(Task description): Would you quote every entry exactly, dropping only the pictures?

Stored records
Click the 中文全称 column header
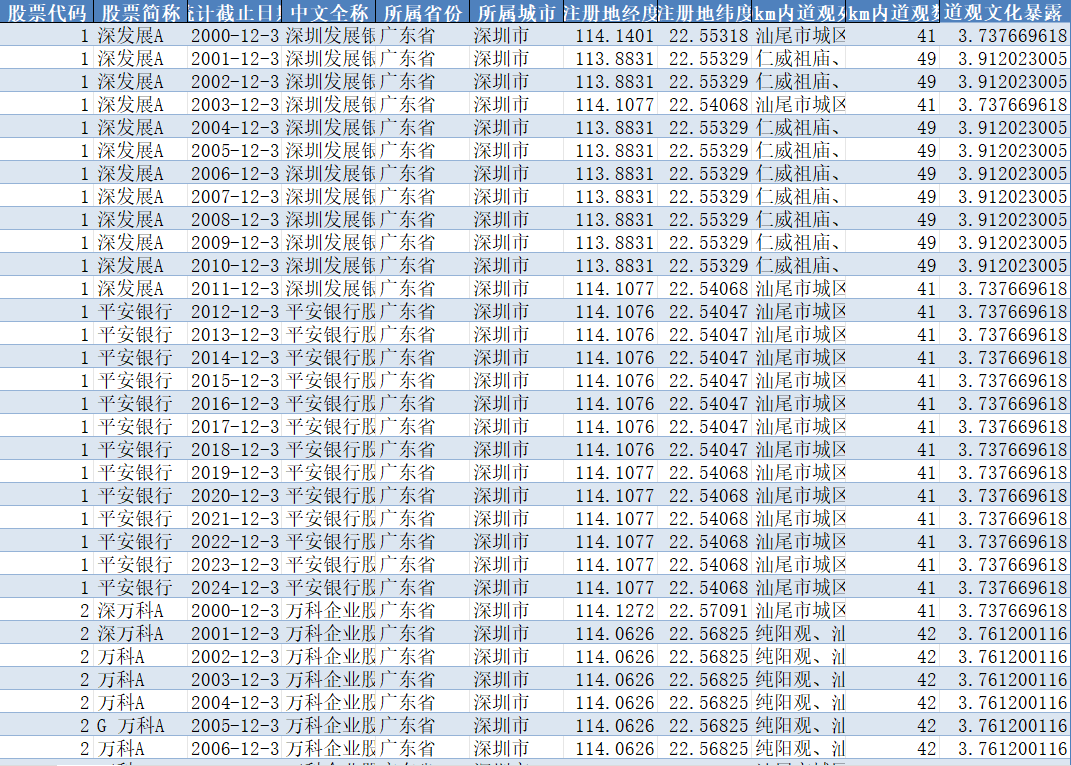Image resolution: width=1071 pixels, height=766 pixels. (329, 13)
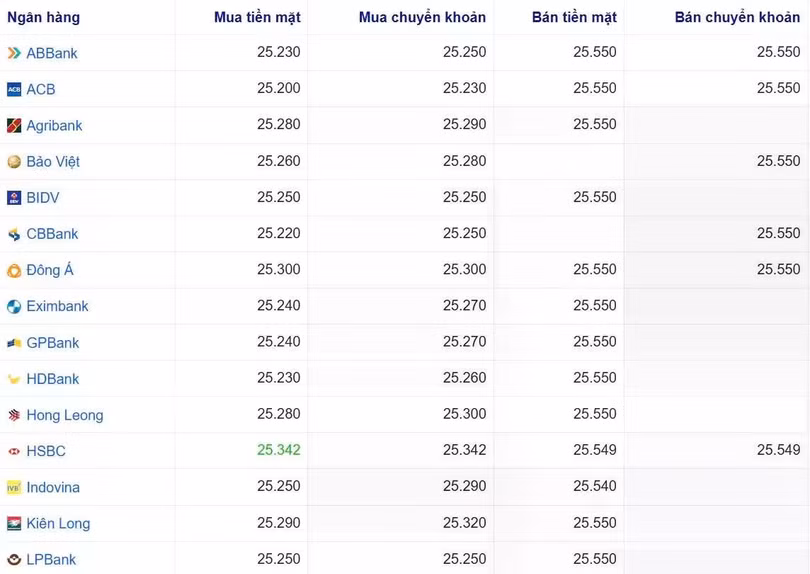Click the BIDV logo icon
The image size is (810, 574).
[x=14, y=198]
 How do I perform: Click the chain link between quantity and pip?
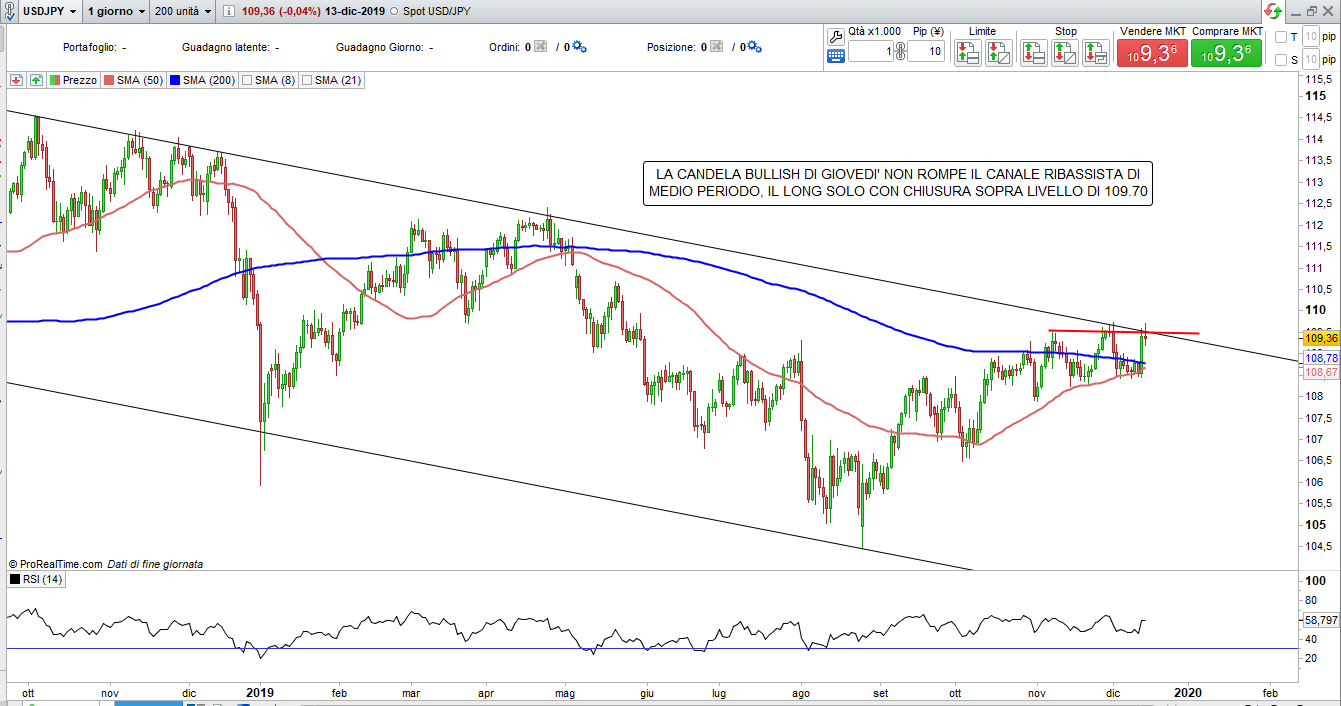point(900,52)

(Task solution):
Click the 中文全称 column header
Image resolution: width=1071 pixels, height=766 pixels. (329, 13)
Click the BIDV logo icon
The image size is (810, 574).
[x=14, y=198]
 How do I perform: Click the chain link between quantity and pip?
point(900,52)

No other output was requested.